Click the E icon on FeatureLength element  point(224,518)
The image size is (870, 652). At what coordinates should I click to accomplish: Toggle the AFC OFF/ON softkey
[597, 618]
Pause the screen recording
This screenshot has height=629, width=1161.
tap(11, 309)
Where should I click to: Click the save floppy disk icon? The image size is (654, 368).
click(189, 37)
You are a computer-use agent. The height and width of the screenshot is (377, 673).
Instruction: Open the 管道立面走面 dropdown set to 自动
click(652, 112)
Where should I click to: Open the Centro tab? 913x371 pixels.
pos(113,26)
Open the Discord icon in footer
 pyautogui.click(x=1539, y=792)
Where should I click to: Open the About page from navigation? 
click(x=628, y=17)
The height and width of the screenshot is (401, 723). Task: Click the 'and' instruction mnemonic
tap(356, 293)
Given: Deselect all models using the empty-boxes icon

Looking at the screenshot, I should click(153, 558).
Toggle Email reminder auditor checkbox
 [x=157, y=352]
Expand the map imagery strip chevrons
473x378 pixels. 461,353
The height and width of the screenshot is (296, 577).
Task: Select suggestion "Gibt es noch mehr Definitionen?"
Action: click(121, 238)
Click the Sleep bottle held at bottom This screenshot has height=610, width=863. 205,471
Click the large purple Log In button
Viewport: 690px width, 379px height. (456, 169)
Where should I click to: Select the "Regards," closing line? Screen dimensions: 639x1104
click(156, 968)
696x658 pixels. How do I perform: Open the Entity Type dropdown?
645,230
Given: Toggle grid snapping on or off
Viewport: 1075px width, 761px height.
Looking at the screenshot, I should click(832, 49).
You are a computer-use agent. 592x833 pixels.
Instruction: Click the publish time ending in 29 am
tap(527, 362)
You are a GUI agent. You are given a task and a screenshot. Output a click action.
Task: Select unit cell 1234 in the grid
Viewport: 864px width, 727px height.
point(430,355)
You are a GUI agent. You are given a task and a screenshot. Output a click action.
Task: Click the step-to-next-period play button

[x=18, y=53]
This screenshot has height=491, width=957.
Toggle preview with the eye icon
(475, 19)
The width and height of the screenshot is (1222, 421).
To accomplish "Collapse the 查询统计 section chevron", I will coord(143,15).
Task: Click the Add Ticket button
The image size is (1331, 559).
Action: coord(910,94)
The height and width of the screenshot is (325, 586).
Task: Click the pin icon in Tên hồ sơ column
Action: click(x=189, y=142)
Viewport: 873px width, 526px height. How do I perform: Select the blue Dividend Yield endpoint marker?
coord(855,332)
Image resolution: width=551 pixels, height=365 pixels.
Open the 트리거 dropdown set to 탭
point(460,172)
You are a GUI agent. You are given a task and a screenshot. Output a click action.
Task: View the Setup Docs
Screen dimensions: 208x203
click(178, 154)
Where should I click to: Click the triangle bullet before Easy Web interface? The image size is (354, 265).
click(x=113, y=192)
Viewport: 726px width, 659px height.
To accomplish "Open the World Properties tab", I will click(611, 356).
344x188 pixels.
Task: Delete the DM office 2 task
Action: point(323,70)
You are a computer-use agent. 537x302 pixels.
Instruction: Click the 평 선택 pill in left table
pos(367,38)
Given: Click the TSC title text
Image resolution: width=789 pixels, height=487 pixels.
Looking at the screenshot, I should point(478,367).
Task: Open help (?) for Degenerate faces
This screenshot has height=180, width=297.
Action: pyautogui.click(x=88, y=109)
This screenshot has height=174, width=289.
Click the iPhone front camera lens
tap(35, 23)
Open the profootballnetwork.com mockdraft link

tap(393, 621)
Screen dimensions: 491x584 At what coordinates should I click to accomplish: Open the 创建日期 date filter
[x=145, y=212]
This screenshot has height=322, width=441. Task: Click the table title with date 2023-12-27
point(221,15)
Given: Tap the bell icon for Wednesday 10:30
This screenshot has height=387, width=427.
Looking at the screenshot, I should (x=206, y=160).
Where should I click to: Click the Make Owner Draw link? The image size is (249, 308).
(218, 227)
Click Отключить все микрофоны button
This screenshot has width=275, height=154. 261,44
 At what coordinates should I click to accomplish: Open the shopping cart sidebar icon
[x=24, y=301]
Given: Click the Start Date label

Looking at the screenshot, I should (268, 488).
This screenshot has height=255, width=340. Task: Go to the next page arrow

····················

* [What is being asked] Lines that contain "computer" should be pulled from the entries above and reported.

* [Task response]
You are a computer-use agent. The height and width of the screenshot is (377, 673).
You are a computer-use agent. 592x833 pixels.
You are a computer-use agent. 537x302 pixels.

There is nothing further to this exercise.